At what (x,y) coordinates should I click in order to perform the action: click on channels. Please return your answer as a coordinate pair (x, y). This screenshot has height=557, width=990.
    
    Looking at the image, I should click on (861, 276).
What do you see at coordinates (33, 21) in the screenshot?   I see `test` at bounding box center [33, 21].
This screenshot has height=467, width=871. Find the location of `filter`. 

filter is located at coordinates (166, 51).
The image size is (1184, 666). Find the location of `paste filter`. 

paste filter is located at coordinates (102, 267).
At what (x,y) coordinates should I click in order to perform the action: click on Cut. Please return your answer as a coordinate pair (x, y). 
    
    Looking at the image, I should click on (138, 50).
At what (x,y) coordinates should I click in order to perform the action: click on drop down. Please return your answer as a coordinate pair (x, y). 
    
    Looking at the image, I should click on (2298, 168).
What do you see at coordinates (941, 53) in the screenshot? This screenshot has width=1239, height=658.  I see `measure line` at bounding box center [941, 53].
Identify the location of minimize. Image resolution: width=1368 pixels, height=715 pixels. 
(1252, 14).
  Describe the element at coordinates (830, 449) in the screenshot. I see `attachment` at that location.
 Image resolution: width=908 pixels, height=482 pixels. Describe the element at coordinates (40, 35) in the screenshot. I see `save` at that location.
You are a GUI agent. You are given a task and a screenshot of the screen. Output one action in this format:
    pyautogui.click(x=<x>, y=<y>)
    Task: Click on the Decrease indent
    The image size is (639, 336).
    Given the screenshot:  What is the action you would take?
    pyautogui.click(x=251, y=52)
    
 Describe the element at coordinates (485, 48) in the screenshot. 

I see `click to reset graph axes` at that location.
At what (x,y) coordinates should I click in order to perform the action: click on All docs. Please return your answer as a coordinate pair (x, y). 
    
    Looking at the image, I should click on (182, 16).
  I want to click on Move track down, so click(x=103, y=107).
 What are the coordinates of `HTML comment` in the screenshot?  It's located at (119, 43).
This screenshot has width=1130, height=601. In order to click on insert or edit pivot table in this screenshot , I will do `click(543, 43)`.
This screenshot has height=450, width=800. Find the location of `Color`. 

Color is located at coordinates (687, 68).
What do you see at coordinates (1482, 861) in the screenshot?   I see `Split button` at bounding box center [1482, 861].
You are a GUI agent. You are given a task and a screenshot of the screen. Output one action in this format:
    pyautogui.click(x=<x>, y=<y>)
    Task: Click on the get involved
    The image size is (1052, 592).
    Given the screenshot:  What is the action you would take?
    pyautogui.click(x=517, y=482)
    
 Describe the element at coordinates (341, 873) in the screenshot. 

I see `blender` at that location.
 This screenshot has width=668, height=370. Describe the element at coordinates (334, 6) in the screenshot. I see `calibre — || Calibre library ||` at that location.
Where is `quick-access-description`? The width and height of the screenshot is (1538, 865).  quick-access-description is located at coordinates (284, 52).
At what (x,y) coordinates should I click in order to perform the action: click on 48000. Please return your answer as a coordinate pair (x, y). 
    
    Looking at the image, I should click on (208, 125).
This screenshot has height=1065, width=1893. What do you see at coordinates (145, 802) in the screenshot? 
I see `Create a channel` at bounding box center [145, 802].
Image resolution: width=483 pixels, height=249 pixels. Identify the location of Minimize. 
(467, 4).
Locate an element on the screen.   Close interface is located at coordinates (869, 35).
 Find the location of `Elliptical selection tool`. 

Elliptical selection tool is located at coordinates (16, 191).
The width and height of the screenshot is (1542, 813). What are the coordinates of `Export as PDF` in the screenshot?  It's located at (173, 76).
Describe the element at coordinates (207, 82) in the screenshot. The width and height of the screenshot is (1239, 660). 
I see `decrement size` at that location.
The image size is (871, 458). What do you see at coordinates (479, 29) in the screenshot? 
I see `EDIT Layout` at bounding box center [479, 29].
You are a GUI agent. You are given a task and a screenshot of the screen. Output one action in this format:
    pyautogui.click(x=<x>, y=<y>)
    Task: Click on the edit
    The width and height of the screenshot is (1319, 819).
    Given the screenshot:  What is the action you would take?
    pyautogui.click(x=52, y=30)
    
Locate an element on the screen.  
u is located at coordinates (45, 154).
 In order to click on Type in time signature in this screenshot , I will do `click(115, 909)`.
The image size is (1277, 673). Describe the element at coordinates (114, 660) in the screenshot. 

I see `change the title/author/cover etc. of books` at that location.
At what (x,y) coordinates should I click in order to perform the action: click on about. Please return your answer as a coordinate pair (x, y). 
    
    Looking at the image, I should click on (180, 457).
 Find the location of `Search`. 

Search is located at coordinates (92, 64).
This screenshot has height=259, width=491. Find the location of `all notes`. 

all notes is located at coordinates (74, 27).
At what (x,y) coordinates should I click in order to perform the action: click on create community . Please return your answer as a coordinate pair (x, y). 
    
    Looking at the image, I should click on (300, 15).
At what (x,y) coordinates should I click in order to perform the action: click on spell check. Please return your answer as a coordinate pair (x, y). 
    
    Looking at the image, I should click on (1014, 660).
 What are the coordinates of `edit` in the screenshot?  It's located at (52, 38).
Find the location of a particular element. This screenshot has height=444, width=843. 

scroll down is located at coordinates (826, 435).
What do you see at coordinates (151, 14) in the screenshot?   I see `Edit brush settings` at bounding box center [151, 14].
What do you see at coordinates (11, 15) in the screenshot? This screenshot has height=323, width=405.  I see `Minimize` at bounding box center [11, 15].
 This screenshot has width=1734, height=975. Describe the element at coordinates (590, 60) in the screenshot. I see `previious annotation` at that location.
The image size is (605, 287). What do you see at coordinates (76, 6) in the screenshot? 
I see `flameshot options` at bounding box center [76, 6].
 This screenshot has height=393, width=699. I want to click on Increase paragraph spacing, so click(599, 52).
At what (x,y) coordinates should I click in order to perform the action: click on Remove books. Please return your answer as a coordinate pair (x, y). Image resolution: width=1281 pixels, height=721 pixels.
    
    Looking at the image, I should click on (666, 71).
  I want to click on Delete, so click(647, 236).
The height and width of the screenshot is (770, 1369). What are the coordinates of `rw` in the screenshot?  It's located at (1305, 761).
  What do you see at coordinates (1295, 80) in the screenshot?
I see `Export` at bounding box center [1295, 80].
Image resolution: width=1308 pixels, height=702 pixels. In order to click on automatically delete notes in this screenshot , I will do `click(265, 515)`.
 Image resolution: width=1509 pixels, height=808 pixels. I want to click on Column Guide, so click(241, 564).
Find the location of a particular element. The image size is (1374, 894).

Set problem: Arrange the rows above as a Markdown table with the columns No. and Text, one line per table row and blank lines left out. Begin at the line that contains "The image size is (1277, 673)." and stop after the line that contains "Search is located at coordinates (92, 64).".

Solution to the problem:
| No. | Text |
|---|---|
| 1 | The image size is (1277, 673). Describe the element at coordinates (114, 660) in the screenshot.  |
| 2 | I see `change the title/author/cover etc. of books` at that location. |
| 3 | At what (x,y) coordinates should I click in order to perform the action: click on about. Please return your answer as a coordinate pair (x, y).  |
| 4 |     Looking at the image, I should click on (180, 457). |
| 5 |  Find the location of `Search`.  |
| 6 | Search is located at coordinates (92, 64). |